Task to complete. Copy out exactly the lines from the start of the data to the line containing "The image size is (263, 179).". Include both.

Dataset entries

*** Block opens ***

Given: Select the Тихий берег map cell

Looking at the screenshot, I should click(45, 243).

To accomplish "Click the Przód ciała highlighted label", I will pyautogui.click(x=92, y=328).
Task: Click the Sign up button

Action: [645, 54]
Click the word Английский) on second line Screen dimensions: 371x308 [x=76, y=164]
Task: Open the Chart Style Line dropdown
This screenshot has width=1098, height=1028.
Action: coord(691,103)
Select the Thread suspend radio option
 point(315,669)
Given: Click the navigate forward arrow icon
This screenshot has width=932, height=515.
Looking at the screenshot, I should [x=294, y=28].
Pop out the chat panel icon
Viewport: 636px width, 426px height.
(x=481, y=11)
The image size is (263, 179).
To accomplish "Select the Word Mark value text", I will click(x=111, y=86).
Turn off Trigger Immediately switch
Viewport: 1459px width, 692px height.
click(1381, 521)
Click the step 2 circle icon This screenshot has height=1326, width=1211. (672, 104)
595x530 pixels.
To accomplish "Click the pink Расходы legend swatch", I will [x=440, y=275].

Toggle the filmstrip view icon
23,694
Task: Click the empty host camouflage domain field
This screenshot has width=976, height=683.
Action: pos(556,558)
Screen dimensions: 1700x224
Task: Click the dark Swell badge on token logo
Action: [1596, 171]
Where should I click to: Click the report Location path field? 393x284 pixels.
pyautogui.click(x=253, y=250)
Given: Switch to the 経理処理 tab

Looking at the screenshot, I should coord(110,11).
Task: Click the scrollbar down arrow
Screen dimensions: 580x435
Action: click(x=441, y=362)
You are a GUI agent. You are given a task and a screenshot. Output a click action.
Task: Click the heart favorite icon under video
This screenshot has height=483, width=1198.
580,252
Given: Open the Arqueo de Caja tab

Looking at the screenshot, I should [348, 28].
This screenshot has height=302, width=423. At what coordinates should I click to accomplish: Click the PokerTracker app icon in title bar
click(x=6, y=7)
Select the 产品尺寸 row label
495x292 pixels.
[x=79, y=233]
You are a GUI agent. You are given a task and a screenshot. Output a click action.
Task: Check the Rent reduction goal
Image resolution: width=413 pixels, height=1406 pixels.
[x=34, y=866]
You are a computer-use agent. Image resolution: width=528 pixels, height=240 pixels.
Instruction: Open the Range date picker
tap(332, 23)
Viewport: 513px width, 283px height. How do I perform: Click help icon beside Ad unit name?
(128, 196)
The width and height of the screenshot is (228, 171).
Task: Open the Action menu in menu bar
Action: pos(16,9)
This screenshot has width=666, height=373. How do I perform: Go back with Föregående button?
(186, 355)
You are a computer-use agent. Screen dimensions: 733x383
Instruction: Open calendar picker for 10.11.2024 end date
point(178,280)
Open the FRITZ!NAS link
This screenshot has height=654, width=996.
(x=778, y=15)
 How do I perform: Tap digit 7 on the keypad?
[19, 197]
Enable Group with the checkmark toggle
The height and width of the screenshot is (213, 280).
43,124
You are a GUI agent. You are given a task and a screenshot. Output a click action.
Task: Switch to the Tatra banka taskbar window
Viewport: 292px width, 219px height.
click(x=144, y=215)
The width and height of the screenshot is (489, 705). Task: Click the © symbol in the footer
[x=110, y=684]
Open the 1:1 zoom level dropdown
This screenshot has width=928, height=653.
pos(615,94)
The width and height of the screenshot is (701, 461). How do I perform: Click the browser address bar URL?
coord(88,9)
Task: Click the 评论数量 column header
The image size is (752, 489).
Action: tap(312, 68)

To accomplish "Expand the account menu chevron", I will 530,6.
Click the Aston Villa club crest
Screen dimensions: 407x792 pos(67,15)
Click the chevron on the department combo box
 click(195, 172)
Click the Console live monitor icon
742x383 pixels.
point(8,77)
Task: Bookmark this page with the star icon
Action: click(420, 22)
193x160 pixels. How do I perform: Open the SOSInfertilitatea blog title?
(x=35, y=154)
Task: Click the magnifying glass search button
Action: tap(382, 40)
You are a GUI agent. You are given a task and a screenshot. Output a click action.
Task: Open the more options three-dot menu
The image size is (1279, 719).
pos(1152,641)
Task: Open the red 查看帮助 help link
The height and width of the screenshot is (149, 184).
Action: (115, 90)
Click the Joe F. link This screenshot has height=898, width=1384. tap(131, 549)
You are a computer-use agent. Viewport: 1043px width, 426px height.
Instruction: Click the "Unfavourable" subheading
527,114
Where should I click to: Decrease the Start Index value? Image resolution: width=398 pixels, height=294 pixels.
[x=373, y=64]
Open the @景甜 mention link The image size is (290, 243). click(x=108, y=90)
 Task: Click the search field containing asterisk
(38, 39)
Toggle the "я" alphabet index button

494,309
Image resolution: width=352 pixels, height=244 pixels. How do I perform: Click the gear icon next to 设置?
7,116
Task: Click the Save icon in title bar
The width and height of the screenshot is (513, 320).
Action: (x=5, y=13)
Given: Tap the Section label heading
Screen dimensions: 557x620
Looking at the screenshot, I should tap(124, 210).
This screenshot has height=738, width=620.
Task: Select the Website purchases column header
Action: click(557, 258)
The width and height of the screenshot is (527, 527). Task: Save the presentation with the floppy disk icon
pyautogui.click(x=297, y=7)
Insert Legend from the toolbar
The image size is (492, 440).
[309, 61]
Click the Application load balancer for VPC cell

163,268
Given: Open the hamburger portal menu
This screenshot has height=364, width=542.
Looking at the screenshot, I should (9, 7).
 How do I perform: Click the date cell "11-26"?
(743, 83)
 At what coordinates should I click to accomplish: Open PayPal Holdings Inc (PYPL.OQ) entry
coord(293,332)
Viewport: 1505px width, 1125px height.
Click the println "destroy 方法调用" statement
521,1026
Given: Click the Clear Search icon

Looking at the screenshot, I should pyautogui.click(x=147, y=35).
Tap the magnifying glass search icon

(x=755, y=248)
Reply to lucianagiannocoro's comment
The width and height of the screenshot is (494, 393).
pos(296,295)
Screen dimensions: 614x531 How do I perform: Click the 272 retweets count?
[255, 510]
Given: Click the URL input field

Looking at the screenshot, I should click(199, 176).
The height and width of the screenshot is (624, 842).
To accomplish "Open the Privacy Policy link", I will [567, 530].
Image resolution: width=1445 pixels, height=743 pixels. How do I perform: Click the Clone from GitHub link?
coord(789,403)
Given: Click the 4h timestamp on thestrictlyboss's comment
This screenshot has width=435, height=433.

*** Block closes ***

Task solution.
Given: Select the Тихий берег map cell

Looking at the screenshot, I should click(45, 243).

To accomplish "Click the Przód ciała highlighted label", I will pyautogui.click(x=92, y=328).
Task: Click the Sign up button

Action: [645, 54]
Click the word Английский) on second line Screen dimensions: 371x308 [x=76, y=164]
Task: Open the Chart Style Line dropdown
This screenshot has width=1098, height=1028.
Action: coord(691,103)
Select the Thread suspend radio option
 point(315,669)
Given: Click the navigate forward arrow icon
This screenshot has width=932, height=515.
Looking at the screenshot, I should [x=294, y=28].
Pop out the chat panel icon
Viewport: 636px width, 426px height.
(x=481, y=11)
The image size is (263, 179).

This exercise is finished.